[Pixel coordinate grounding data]
==============================
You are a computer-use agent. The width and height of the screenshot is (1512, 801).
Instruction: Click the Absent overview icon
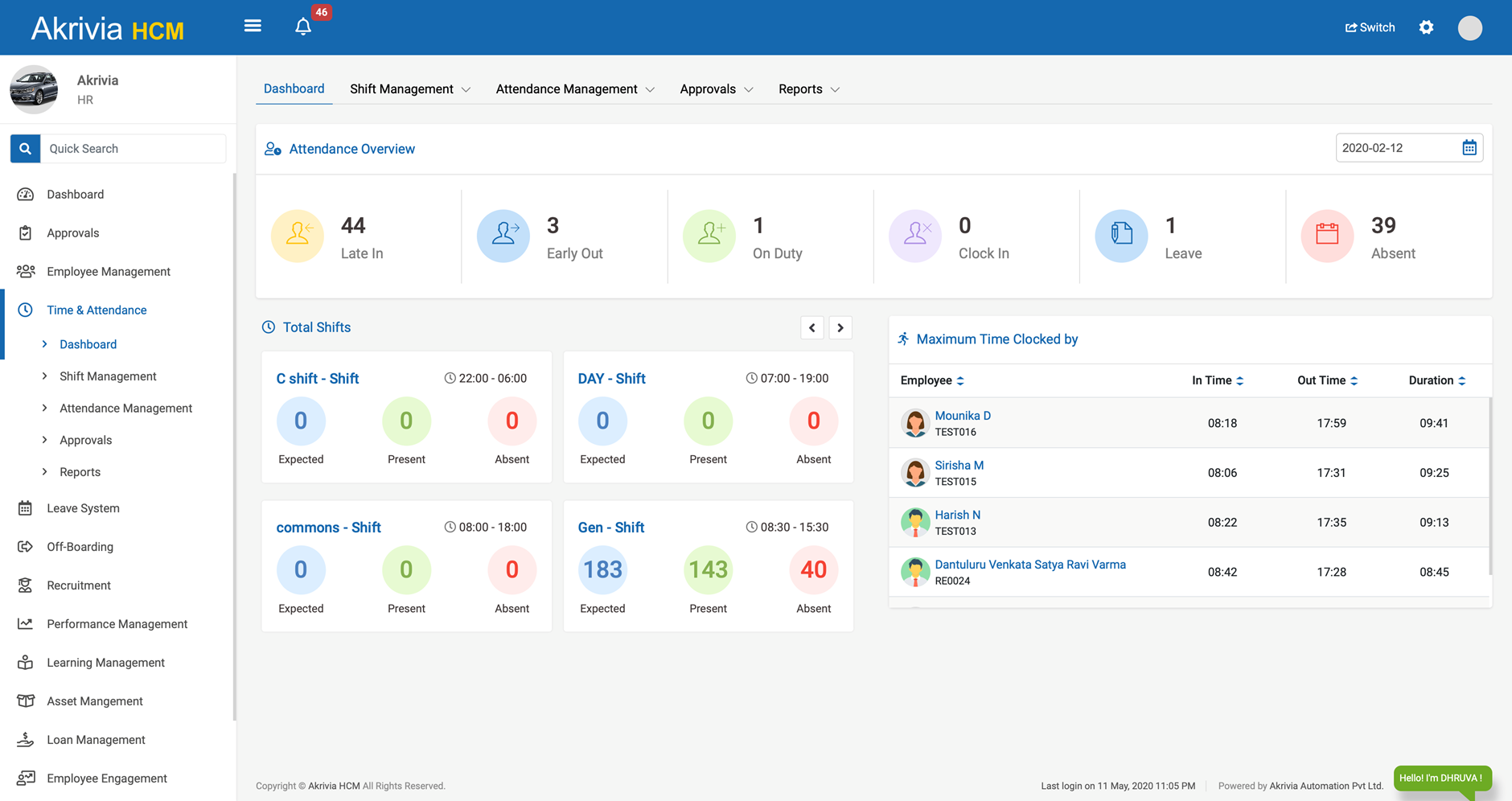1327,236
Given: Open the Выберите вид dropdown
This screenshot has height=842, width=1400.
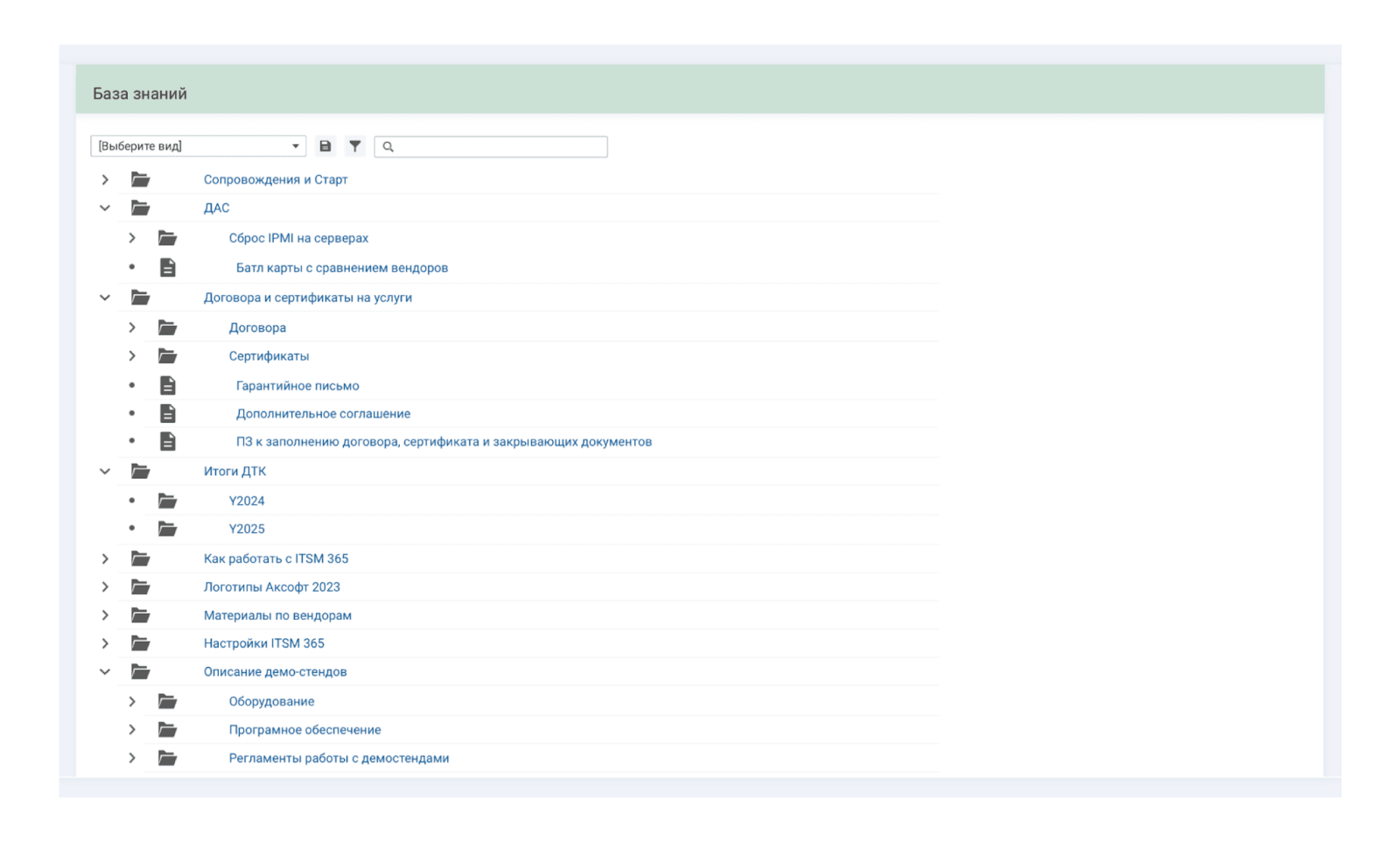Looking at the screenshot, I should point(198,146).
==============================
An exact copy of each entry is required, minus the pictures.

You are a computer-use agent. The width and height of the screenshot is (1512, 801).
Instruction: Click the Absent overview icon
1327,236
Given: Open the Выберите вид dropdown
This screenshot has height=842, width=1400.
Looking at the screenshot, I should point(198,146).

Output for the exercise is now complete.